A Conscious Bipolar Life


My intention is to give you a glimpse – or perhaps a doorway –

into the world of consciously living with a diagnosis, or symptoms of bipolar disorder. Finding order and flow within the patterns often associated with bipolar. Maybe even healing, thriving, and flourishing.

If you’re feeling suicidal

Much love. Consider calling a suicide hotline. Or calling / visiting a local crisis center, like Colorado Crisis Services. If you are an immediate danger to yourself or others, 911 (if you’re in the US) might be your best option.

Breathe. I didn’t have to tell you do to that – you were doing it anyway. But the simple act of bringing a bit of consciousness to your breath can change everything.

Exist in this present moment. You already are. Most of the problems you’re thinking about exist in either the past, or an undefined future. Here and now is the only place you can do anything. Ever.

If you feel like you have a bit of control in this moment – you can let yourself cry, or scream, as long as that won’t get you into trouble. An understanding and supportive friend or family member could be helpful.

Maybe distraction, exercise, fresh air, journaling, meditating. Staying home – or going to work/school/social engagement/whatever. A near-infinite number of activities could be “good” or “bad” depending on you & your situation. There’s no “one right answer” to how to get through feeling suicidal.

And try to remember – we are not our emotions, we are not our thoughts. We are points of consciousness having an experience lived through these bodies and brains.

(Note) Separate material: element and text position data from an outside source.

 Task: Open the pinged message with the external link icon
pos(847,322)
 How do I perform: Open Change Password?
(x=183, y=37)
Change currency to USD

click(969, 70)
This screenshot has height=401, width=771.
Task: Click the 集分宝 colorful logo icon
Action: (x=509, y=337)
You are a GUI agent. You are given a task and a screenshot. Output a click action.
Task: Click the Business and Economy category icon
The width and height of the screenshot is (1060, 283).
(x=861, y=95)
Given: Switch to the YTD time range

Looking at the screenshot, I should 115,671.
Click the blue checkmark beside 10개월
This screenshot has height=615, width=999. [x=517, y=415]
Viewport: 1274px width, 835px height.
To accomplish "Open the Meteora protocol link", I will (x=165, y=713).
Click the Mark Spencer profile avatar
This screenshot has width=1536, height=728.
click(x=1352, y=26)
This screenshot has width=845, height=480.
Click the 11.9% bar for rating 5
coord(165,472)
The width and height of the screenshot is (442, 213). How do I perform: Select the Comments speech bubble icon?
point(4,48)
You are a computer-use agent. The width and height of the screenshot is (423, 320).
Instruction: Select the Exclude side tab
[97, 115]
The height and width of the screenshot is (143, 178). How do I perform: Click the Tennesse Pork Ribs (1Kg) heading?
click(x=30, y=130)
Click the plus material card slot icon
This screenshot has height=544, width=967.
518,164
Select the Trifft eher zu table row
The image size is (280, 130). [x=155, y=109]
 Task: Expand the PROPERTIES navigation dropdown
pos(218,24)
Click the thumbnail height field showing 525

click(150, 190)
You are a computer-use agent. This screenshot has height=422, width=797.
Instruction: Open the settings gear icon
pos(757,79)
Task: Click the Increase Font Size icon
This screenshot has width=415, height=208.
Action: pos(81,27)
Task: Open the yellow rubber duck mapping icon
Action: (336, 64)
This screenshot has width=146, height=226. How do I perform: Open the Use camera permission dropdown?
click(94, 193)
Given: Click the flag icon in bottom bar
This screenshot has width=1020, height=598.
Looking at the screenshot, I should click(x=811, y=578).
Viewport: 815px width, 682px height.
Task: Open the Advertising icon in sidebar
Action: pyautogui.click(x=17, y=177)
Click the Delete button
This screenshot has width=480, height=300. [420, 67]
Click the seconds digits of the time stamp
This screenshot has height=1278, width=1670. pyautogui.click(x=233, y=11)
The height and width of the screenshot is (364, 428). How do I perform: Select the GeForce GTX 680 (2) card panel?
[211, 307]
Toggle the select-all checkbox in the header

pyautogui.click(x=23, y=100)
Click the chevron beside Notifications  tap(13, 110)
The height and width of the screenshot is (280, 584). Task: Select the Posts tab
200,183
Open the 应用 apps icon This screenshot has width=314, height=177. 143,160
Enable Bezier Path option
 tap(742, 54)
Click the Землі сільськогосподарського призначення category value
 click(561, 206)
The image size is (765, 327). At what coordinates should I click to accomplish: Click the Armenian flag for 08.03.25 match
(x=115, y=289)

The less you identify with your thoughts and feelings, the less painful they will feel. Your thoughts alone won’t kill you, even if it feels like they will. I’ve been there. It will pass. And it can get better.

And, last but not least…I feel lots of tension in writing this next part, but it’s important.

Your life is your own. I believe it is within your right as a human to make a choice to leave this Earthly realm. If you don’t have autonomy over when you die, do you truly have autonomy over your life?

A conscious choice to end your life would include a comprehensive understanding of how your death would impact those around you, and ideally would have plans enacted to reduce the burden on those you would leave behind. I’ve had a handful of family members, including men in my direct lineage, die by suicide. ( I use “die by suicide” and not “committed suicide,” because I don’t believe they committed a crime)

Their deaths were devastating to my family, to their loved ones, and to their communities, and beyond. Generations-worth of heavy trauma that is not easy to process, where “traditional” treatments like medication and talk therapy are unlikely to get to the core issues. The kinds of topics that families can go for generations keeping secrets about.

I imagine their suicides were related to why I felt tormented in fear of dying by suicide, on and off, from ages 4 to 32. And as difficult as it is to be with, I still believe it was within their rights to choose when they died.

Chances are, if you feel suicidal and are looking for resources, reading articles, calling hotlines, talking to loved ones, etc – you don’t want to continue life as it is, but you aren’t ready to physically die yet.

Consider Eckart Tolle, one of the most famous spiritual authors of modern time, who describes his awakening coming from a bout of suicidality:

“I couldn’t live with myself any longer. And in this a question arose without an answer: who is the ‘I’ that cannot live with the self? What is the self?

I didn’t know at the time that what really happened was the mind-made self, with its heaviness, its problems, that lives between the unsatisfying past and the fearful future, collapsed. It dissolved.

The next morning I woke up and everything was so peaceful. The peace was there because there was no self.”

Eckart Tolle, “A New Earth”

*This blog is not medical advice. I could tell you to talk with a physician, but isn’t that medical advice? Hopefully, if you need a doctor, or a nurse, or a therapist, or a shaman, or a coach, or a death doula, or whatever – you can find people that respect you and listen to you.